A useful link is shared at the end of this article to help you visualize a map and the destinations of Tasmanian buses
- Traveling by car in Tasmania
Traveling in Tasmania by car is the easiest option, especially if you want to reach remote locations. All roads are paved, few exception aside. Roads in the North-East can be quite narrow however.
- Traveling by bicycle in Tasmania
Traveling Tasmania on a bicycle is totally doable. Just plan water consumption well as it can get quite hot during summer. That aside, almost all roads are paved and you’re never too far away from a small town or someone’s place.
- Traveling by plane in Tasmania
Unlike any other place, traveling Tasmania by plane is not a good option. There are very few airport (with Hobart and Launceston being the main ones) and regional flights are very limited.
2. Food in Tasmania
Food is not an issue in Tasmania. All cities have a supermarket or two, so there’s no reason for you to run out of food.
3. Water in Tasmania
Tap water is drinkable in Tasmania
There are also scattered water sources and lakes that you will come across once you start hiking. So water shouldn’t be an issue for you. Just remember to filter it just in case.
4. Sleeping / Camping in Tasmania
Private lands and Natural reserve aside, you should easily find places where to camp when hiking in Tasmania. Just watch out for wildlife such as possum who won’t hesitate to chew your tent or backpack should there be food inside. There are also venomous black tiger snake, though there are shy and should leave when hearing you.
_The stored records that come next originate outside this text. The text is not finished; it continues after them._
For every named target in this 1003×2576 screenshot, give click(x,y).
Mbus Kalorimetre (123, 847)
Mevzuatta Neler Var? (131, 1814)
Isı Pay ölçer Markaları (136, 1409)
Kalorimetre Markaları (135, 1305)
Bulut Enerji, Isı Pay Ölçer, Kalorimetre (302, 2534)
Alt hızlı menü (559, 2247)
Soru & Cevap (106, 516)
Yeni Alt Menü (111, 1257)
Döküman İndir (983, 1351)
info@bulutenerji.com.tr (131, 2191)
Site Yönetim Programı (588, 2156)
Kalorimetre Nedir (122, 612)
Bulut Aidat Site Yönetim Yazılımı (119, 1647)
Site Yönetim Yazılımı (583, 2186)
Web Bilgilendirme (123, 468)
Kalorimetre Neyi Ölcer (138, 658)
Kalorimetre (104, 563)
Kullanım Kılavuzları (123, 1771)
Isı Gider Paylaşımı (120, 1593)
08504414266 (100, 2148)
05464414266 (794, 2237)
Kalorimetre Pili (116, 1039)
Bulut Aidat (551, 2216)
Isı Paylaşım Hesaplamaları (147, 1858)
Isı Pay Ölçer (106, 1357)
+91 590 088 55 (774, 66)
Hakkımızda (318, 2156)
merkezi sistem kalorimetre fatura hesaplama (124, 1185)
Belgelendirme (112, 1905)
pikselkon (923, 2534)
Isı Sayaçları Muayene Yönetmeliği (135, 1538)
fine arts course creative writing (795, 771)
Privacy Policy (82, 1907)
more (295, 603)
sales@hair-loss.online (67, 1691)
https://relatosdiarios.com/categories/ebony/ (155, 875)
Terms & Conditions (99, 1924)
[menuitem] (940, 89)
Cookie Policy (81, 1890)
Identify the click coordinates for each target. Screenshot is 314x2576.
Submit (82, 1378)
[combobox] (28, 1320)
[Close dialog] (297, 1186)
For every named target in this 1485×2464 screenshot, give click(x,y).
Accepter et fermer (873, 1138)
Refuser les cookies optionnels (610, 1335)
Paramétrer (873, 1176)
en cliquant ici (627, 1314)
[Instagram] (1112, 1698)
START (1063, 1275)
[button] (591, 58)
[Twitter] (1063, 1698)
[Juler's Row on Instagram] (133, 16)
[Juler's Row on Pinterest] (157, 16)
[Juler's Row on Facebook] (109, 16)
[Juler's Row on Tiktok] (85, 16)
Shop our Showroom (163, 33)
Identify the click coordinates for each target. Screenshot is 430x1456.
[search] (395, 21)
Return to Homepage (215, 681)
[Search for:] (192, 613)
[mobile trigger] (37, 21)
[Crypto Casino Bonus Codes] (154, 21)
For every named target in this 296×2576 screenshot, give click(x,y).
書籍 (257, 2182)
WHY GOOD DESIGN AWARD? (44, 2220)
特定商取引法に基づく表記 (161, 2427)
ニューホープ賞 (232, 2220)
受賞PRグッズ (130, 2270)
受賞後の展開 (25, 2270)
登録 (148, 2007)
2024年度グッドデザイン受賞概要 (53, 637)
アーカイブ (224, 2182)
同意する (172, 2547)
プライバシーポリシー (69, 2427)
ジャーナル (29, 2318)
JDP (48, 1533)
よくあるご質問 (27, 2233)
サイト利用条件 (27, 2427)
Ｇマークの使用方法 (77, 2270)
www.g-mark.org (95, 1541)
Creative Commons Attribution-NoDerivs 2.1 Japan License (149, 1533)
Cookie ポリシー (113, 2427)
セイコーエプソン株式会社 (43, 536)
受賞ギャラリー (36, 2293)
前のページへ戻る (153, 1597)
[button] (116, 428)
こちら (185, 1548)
That aside, with so many backpackers traveling in Australia, almost every town in Tasmania has hostels, should you not feel like camping.
5. Locals / Communication in Tasmania
Well no surprises here, people speak English.
Most locals are very welcoming, even in the big towns of Launceston and Hobart.
Cultural clash: none to acknowledge.
6. Things to see in Tasmania
There is an incredible amount of hiking opportunities in Tasmania.
A few touristy hike aside, almost all of them will make you feel like you are in very remote locations. Some actually do, such as the South-West hike. So for these ones, do carry appropriate gear and make sure people know where you’re going.
7. Useful Links for Tasmania
- Public bus in Tasmania
- Where to camp in Tasmania
8. The author’s review of Tasmania
One of the best place I’ve visited so far. Tasmania has a lot of remote hikes to do that will make you feel like Indiana Jones.
The landscape is gorgeous and varies a lot from one place to another.
I truly recommend Tasmania if you enjoy hiking.